The Supreme Court did, however, leave open a possibility that the Legislature could change the law and make those disciplinary records public. The state had argued in Basey’s case that in addition to the personnel act, the Alaska Constitution’s privacy clause also barred the release of Troopers’ disciplinary records. But the Supreme Court did not agree, saying it didn’t have to address the question because its decision was already guided by the State Personnel Act.

That means that state legislators could vote to allow access to troopers’ disciplinary records by changing the law — though such a move could still be subject to a legal challenge on the same constitutional grounds that the Supreme Court left unresolved.

Anchorage police disciplinary records are governed by municipal code that exempts any personnel files from a disclosure that would “constitute an unwarranted invasion of privacy.” The Anchorage Assembly has the power to change the code, though Mayor Ethan Berkowitz’s administration asserts that the Constitution’s privacy still limits the release of police disciplinary records. While the Supreme Court explicitly declined to agree with that position in the Basey case just two months ago, Doll, the Anchorage police chief, said at last week’s briefing that the Constitution’s privacy clause bars his agency from releasing disciplinary records. And a city attorney expanded on that argument in an email Friday.

“It is not just the privacy rights of APD officers that are at issue in the disclosure of disciplinary files. These investigations contain personal and oftentimes very intimate details about victims, witnesses and suspects, as one might expect in investigations of police activity. All of these individuals also have an expectation of privacy that their personal information will not be disclosed,” wrote Assistant Municipal Attorney Blair Christensen. “The courts have acknowledged that the balancing of an individual’s right to privacy against disclosure must be done on an individual basis that takes into account the specific facts of each case.”

Isn’t there an oversight board that looks into police misconduct in Alaska?

Yes. When APD, the troopers or any other Alaska law enforcement agency fires an officer, forces them to resign or disciplines them for “serious misconduct,” they’re required to report to the Alaska Police Standards Council — a 13-member commission appointed by the governor.

After receiving such a report, the council does its own investigation. If the results lead council members to believe that the officer’s state-issued police certificate should be revoked, then they send the officer a letter giving them two options.
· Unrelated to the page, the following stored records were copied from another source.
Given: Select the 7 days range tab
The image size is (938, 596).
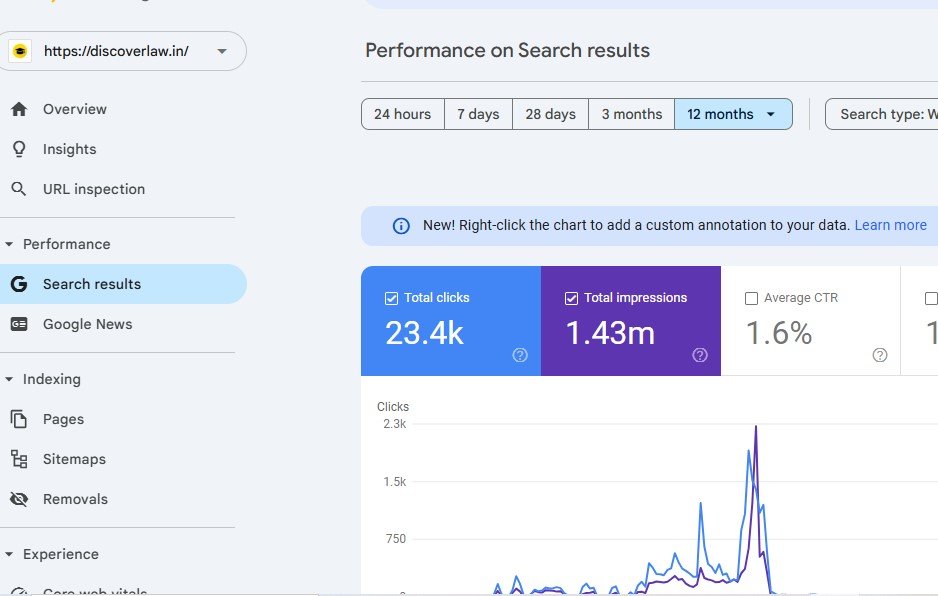Looking at the screenshot, I should 478,114.
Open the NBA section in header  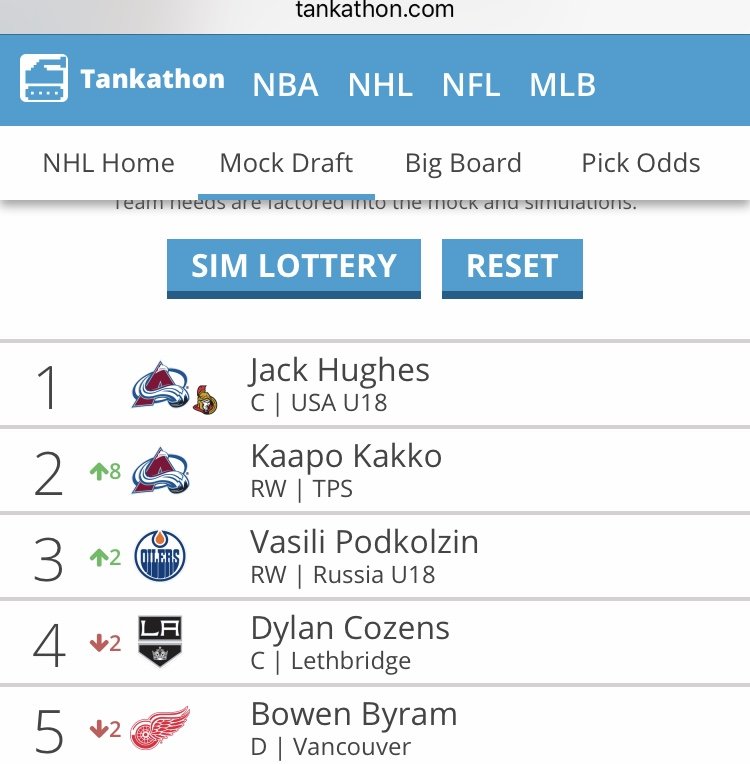pyautogui.click(x=286, y=85)
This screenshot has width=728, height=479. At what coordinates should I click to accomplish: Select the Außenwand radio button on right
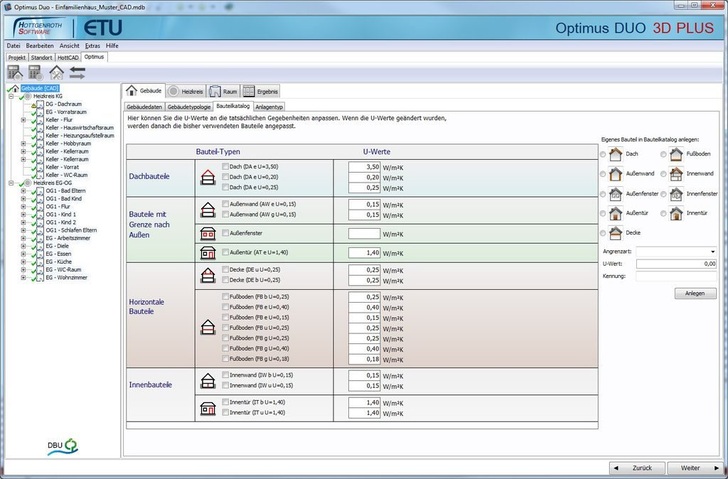[603, 173]
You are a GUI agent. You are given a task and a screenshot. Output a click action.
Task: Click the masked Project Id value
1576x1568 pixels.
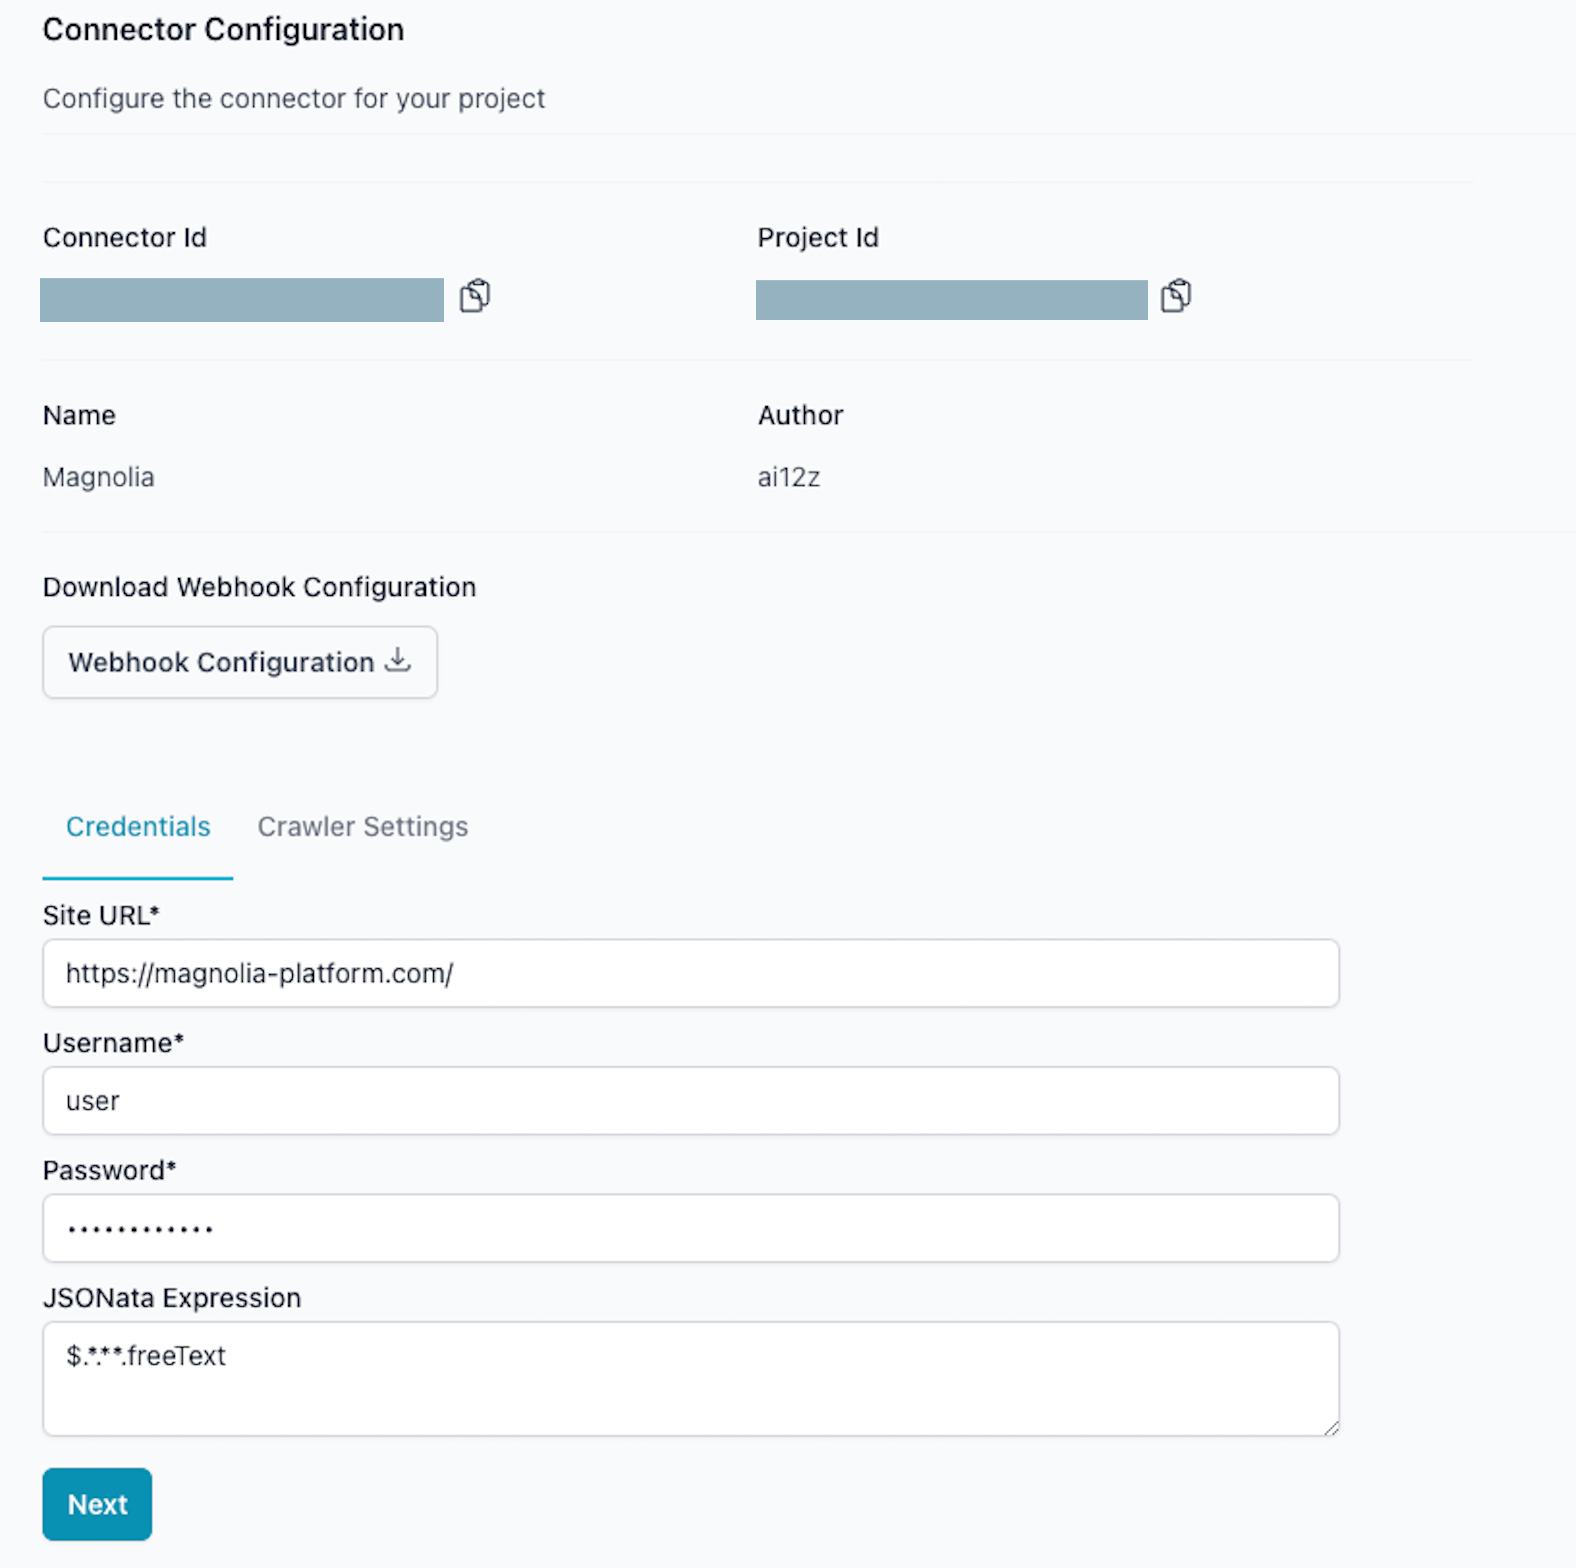point(951,300)
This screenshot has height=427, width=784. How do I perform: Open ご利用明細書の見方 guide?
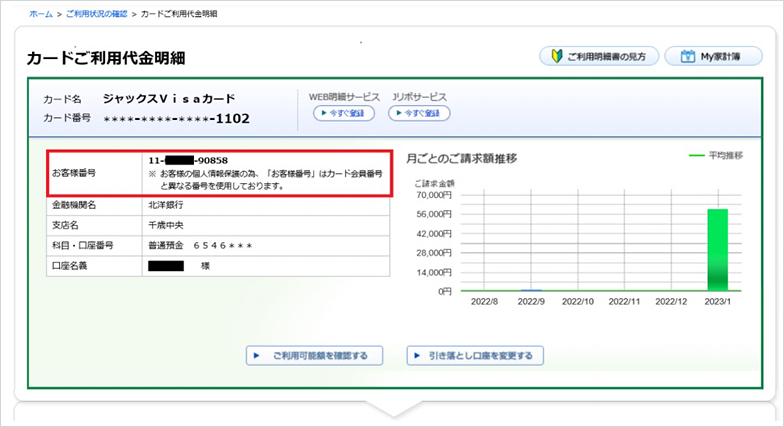[598, 57]
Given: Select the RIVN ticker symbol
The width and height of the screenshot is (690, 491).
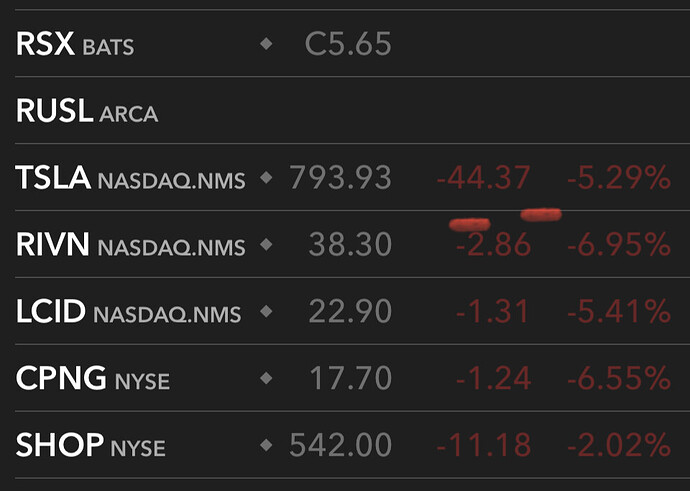Looking at the screenshot, I should [52, 244].

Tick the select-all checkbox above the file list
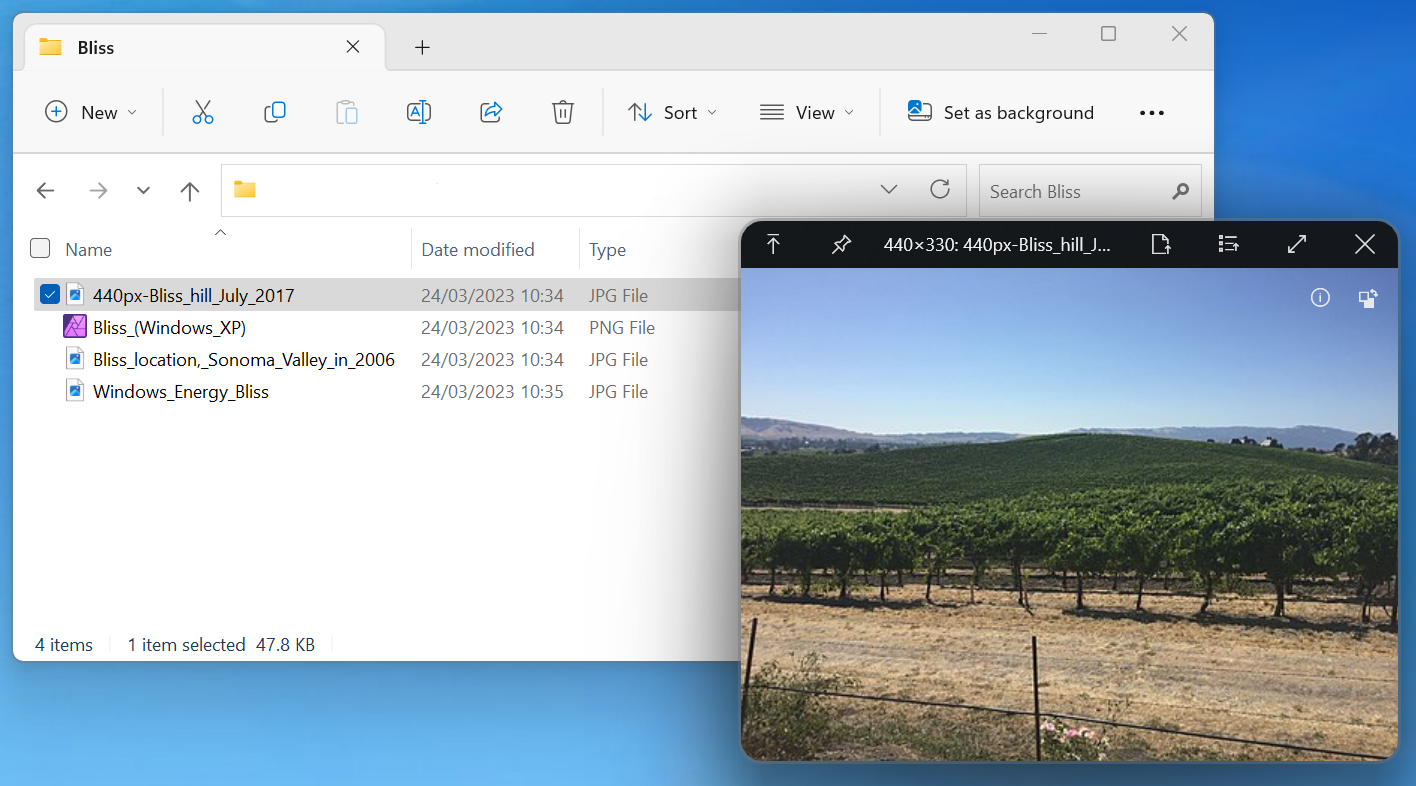[39, 247]
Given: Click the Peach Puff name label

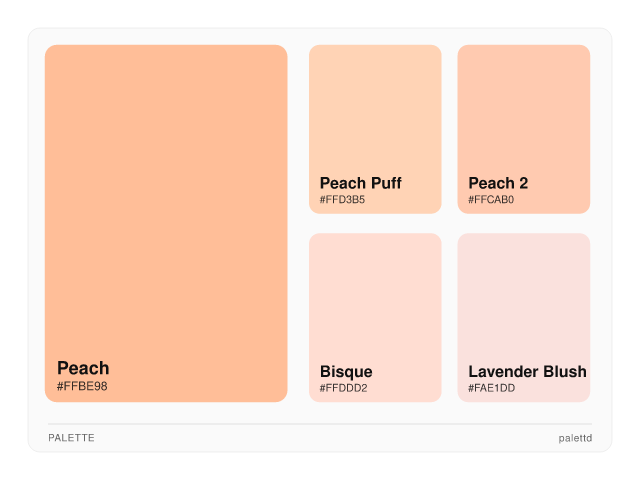Looking at the screenshot, I should (x=361, y=183).
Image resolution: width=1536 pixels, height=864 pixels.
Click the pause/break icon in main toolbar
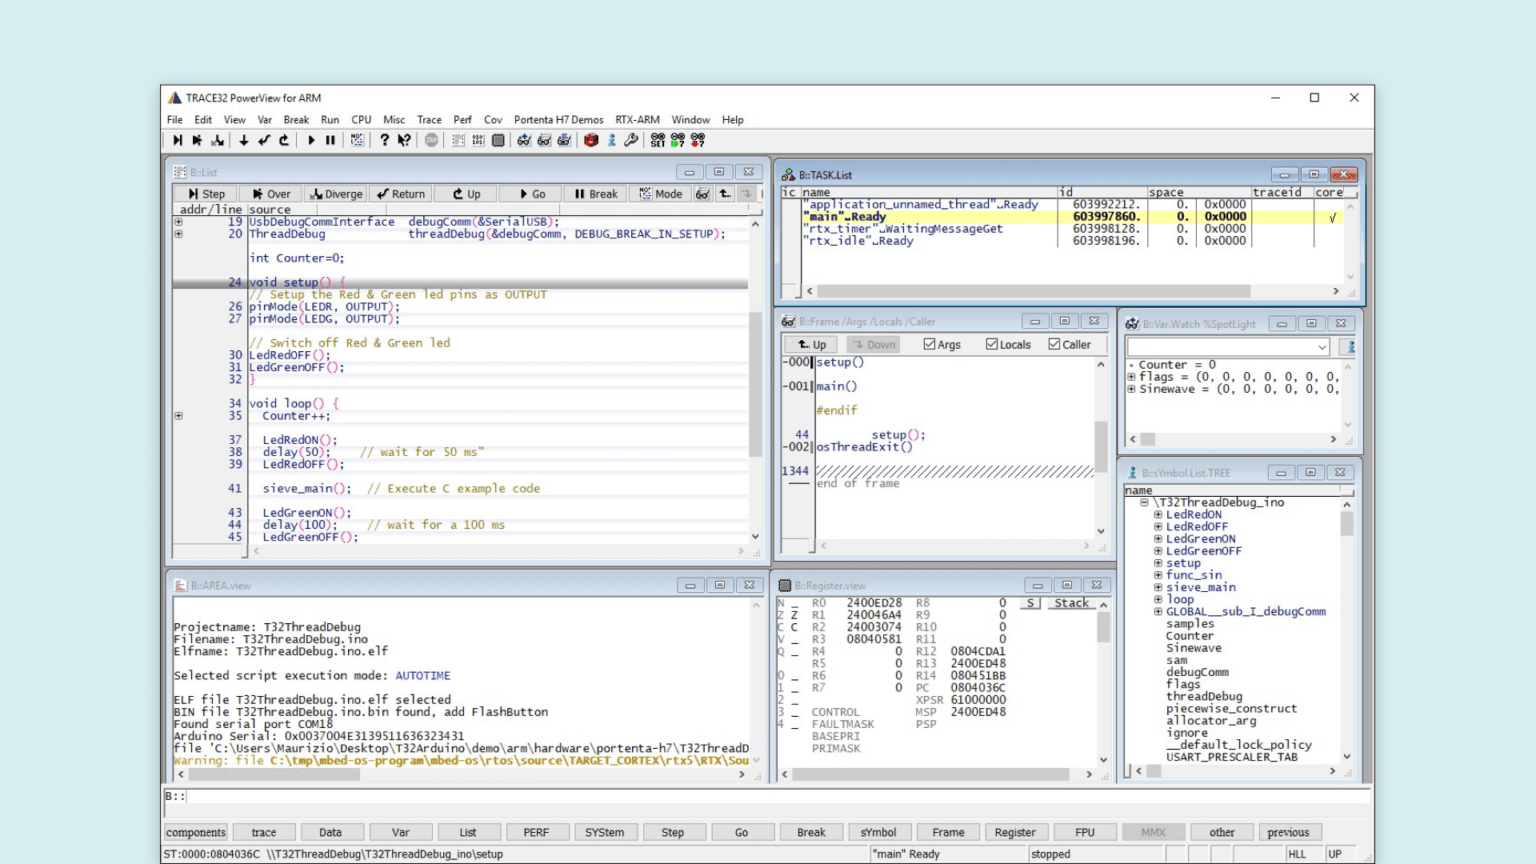pyautogui.click(x=330, y=141)
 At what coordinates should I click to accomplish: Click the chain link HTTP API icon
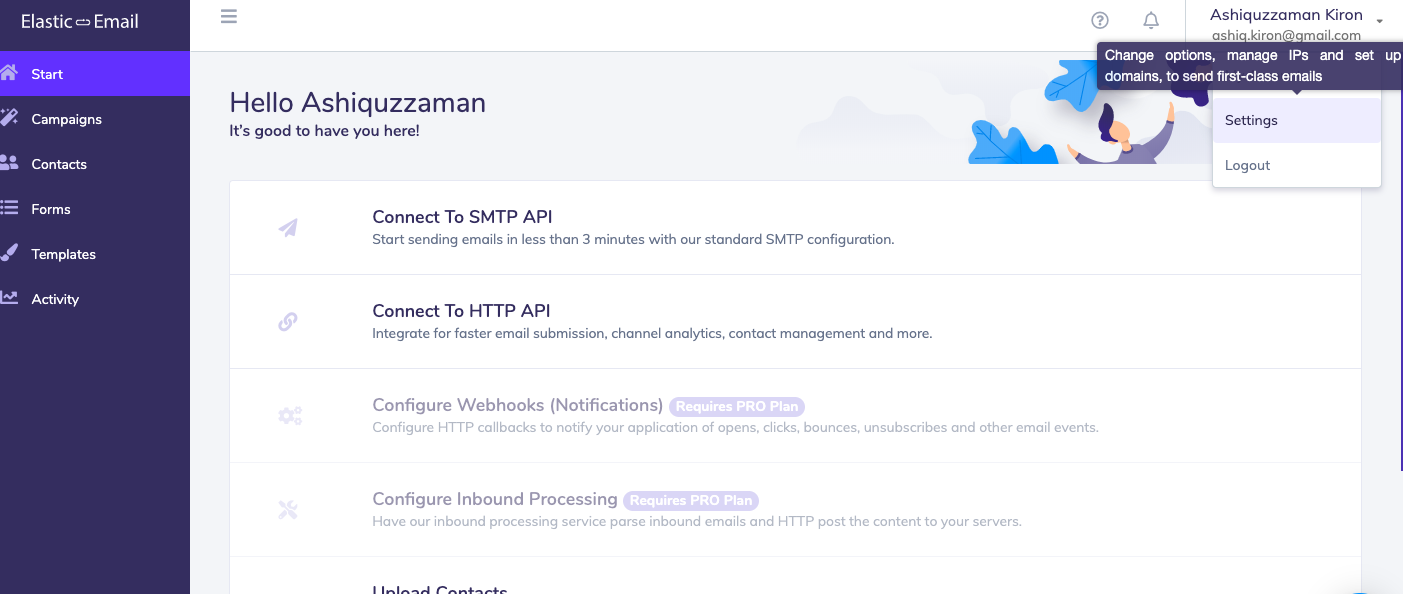coord(288,322)
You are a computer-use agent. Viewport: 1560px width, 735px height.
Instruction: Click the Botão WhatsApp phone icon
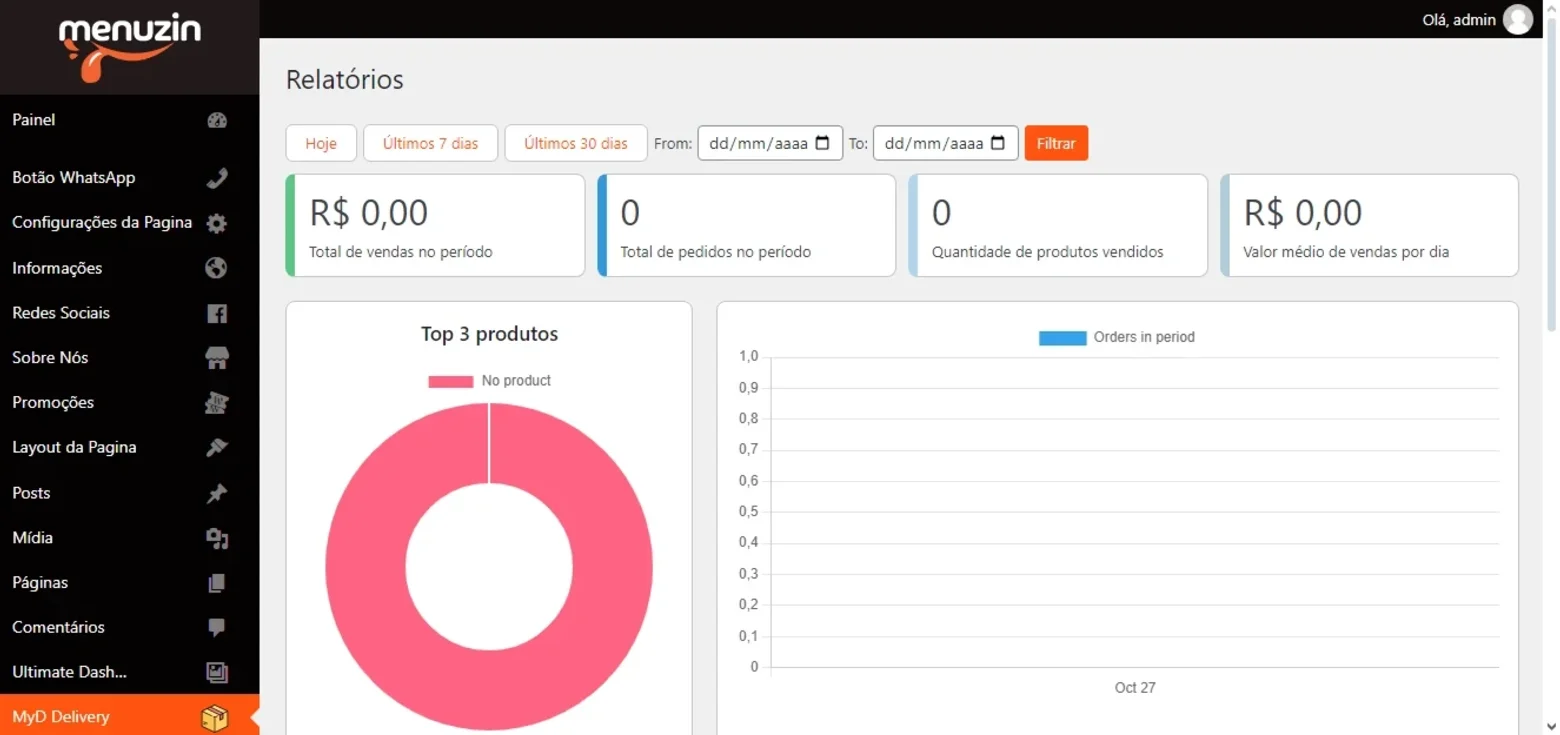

One option is for the officer to return their certificate voluntarily. If that happens, their name is still entered into a national index that shows their certificate has been revoked, which should keep them from getting another job as a police officer elsewhere, said Bob Griffiths, the council’s executive director. But if the officer chooses that option, the allegations against them remain a secret — the only documentation released publicly is a two-page “consent agreement” that waives their right to a hearing and acknowledges the loss of the certificate, without admitting guilt. One caveat is that there are other ways for allegations against those officers to become public — namely, if the alleged misconduct they’re involved with leads to criminal charges against them.

The other option is for an officer to fight the council’s move to revoke their certificate. If that happens, the council prepares an accusatory document that becomes available to the public, and the case is subsequently argued at a public hearing before an administrative law judge. Afterward, the judge issues a formal recommendation to the council, which then can take final action on the officer’s certificate. The council’s decisions can be appealed in state court.